**ABOUT THIS EXERCISE**
From the listing below, copy only the lines from the line that contains "Image resolution: width=143, height=2576." to the line that contains "the NIDO project (107, 2522)", counting those two lines as part of the copy.

**RECORDS SHOWN**
■ ■ ■ ■

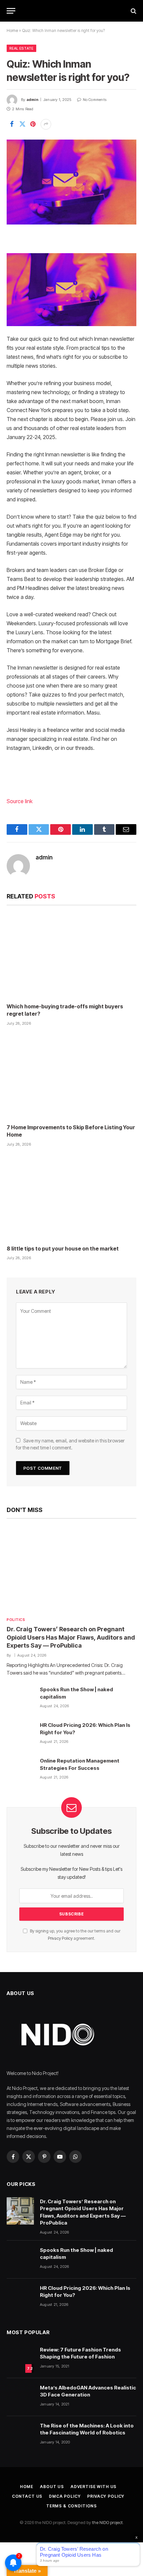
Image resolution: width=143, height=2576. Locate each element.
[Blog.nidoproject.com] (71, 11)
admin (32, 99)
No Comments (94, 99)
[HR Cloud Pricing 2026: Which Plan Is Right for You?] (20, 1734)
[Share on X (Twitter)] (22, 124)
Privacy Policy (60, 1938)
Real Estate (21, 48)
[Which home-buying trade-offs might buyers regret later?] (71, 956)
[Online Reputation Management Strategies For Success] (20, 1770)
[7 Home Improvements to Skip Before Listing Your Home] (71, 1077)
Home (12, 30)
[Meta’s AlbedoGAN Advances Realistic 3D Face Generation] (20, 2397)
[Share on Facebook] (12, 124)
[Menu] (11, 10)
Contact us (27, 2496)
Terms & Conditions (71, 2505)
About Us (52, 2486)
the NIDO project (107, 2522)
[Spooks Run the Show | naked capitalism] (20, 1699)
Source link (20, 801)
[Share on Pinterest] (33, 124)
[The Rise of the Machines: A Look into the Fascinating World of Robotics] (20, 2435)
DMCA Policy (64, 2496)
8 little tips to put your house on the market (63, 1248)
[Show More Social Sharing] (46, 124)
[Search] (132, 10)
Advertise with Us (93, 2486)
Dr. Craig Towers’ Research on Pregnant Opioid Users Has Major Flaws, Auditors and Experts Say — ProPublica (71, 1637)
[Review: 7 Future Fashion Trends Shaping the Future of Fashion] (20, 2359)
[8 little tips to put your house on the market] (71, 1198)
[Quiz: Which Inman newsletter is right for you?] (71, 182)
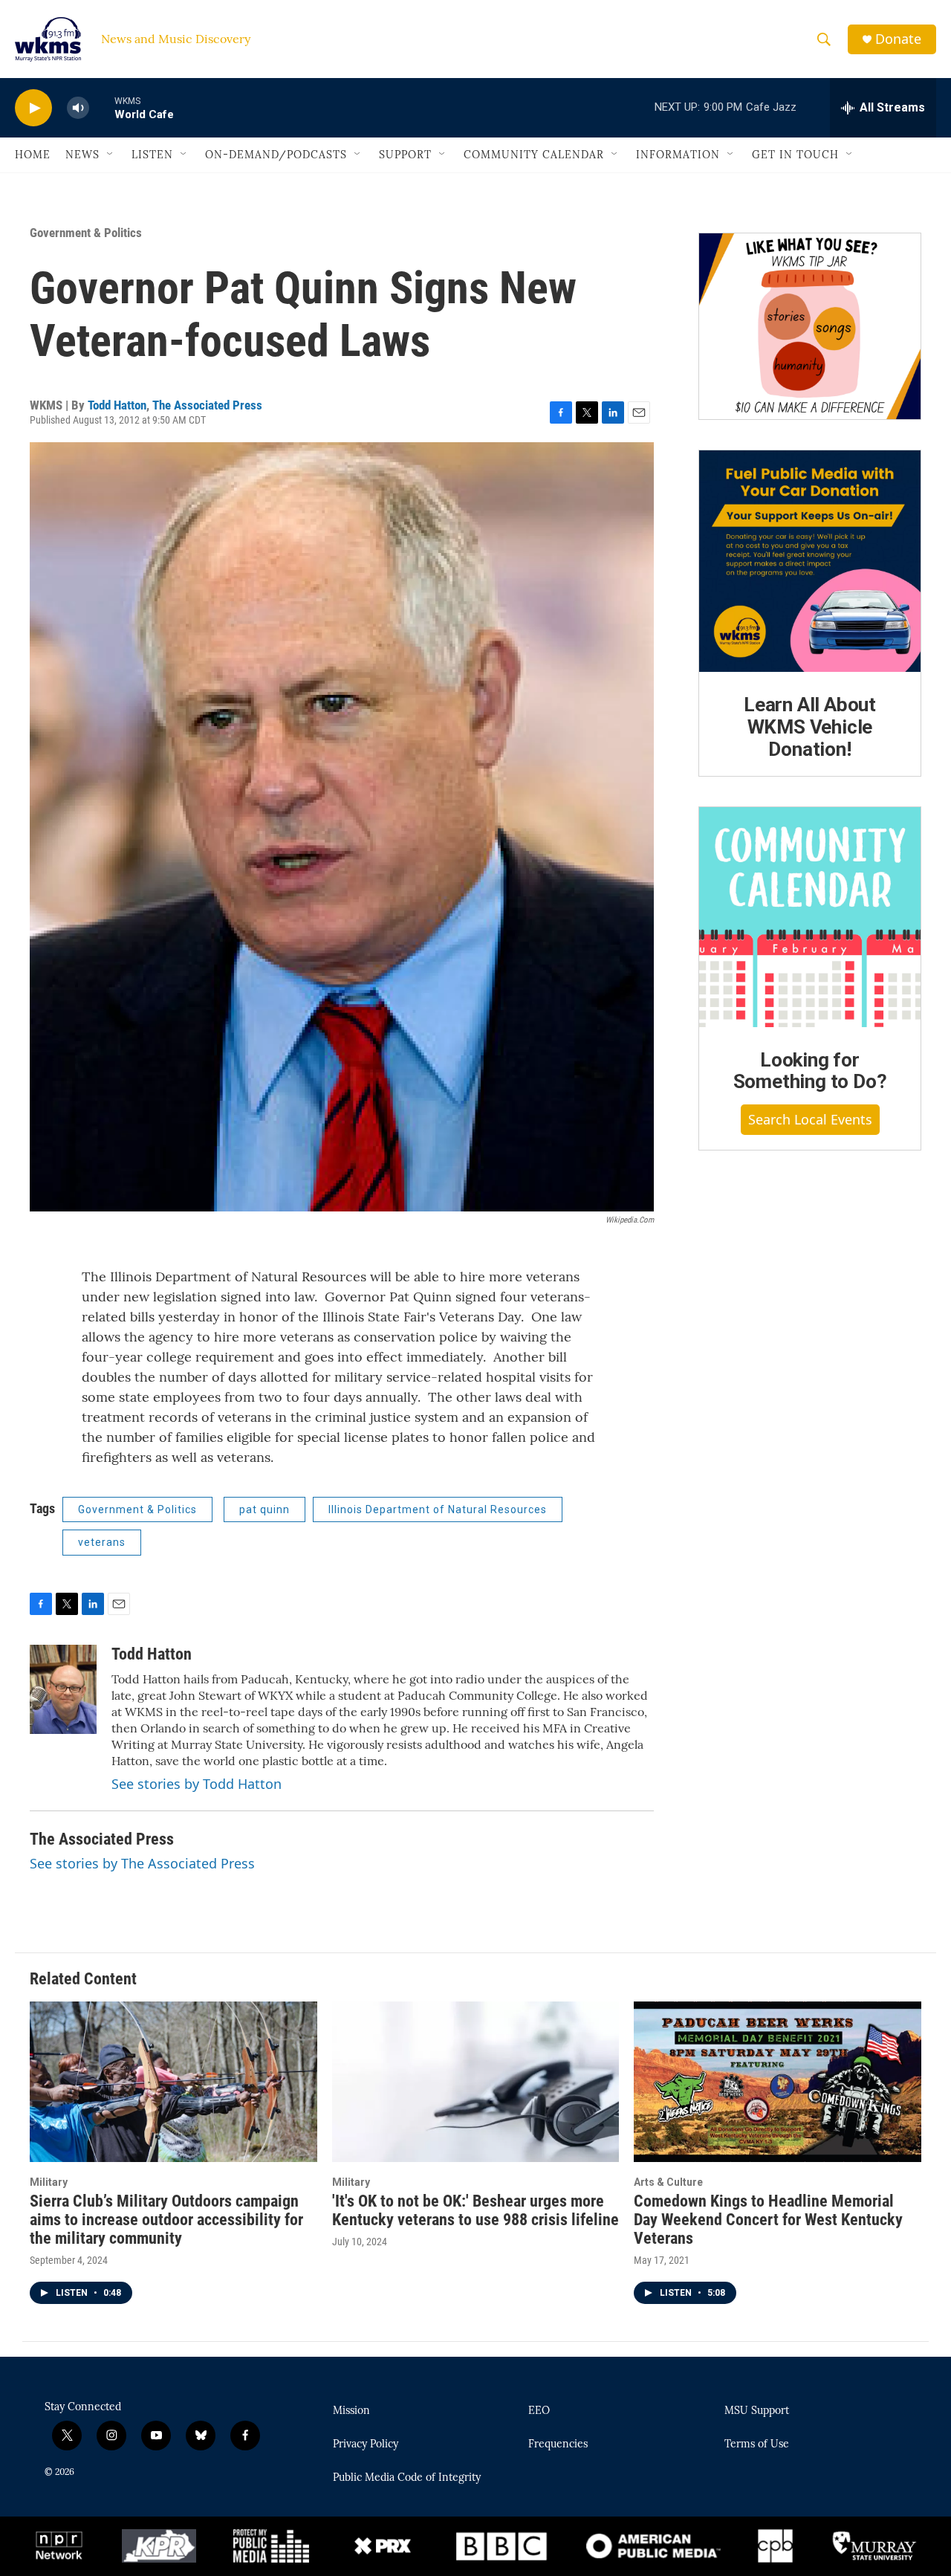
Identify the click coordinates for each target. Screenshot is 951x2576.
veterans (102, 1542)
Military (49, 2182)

■ ■ ■ ■

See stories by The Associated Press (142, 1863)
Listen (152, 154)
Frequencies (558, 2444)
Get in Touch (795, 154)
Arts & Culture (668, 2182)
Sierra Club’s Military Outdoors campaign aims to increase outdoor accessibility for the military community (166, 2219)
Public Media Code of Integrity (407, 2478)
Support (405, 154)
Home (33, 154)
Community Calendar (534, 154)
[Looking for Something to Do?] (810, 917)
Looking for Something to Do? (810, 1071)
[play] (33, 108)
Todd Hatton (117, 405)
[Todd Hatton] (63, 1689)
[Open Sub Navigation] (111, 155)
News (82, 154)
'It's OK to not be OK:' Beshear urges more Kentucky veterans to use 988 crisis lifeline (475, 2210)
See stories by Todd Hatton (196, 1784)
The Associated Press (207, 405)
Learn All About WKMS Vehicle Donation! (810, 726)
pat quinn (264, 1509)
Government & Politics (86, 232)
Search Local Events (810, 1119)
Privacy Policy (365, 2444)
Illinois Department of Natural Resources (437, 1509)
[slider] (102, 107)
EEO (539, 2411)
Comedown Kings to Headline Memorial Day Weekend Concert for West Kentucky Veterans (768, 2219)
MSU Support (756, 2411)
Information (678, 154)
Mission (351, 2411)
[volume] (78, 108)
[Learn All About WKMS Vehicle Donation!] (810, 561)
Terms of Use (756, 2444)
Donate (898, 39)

■ ■ ■ ■

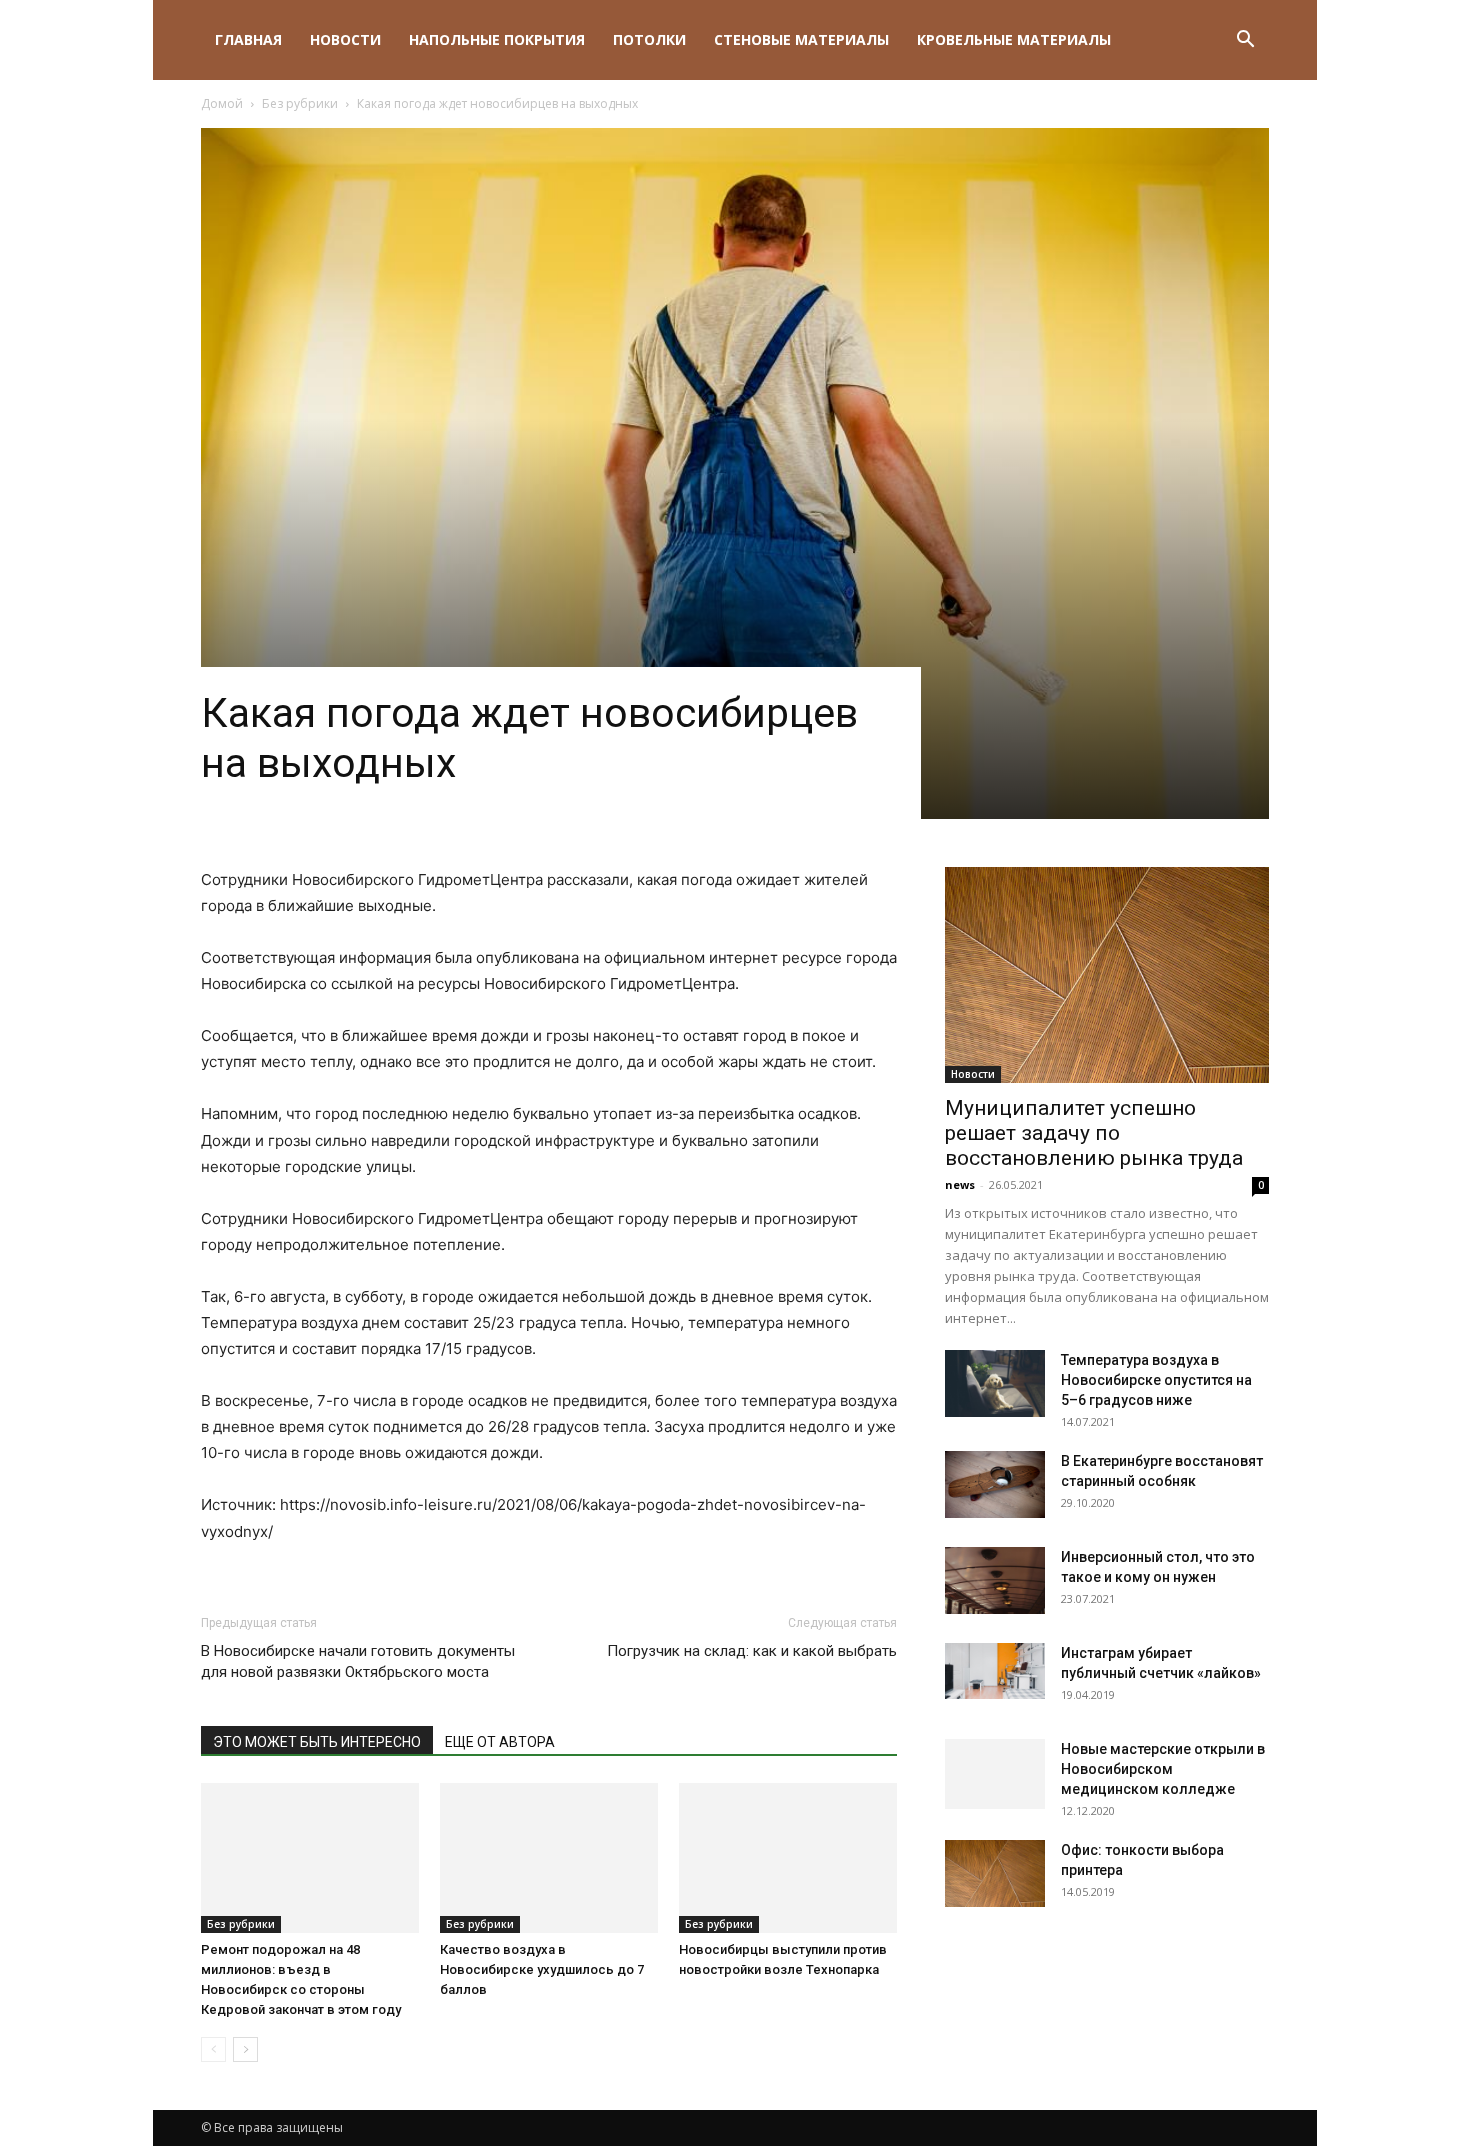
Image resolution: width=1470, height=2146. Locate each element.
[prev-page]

■ ■ ■ ■

**RESULT FOR THIS EXERCISE**
Image resolution: width=143, height=2576. Locate each element.
[Blog.nidoproject.com] (71, 11)
admin (32, 99)
No Comments (94, 99)
[HR Cloud Pricing 2026: Which Plan Is Right for You?] (20, 1734)
[Share on X (Twitter)] (22, 124)
Privacy Policy (60, 1938)
Real Estate (21, 48)
[Which home-buying trade-offs might buyers regret later?] (71, 956)
[Online Reputation Management Strategies For Success] (20, 1770)
[7 Home Improvements to Skip Before Listing Your Home] (71, 1077)
Home (12, 30)
[Meta’s AlbedoGAN Advances Realistic 3D Face Generation] (20, 2397)
[Share on Facebook] (12, 124)
[Menu] (11, 10)
Contact us (27, 2496)
Terms & Conditions (71, 2505)
About Us (52, 2486)
the NIDO project (107, 2522)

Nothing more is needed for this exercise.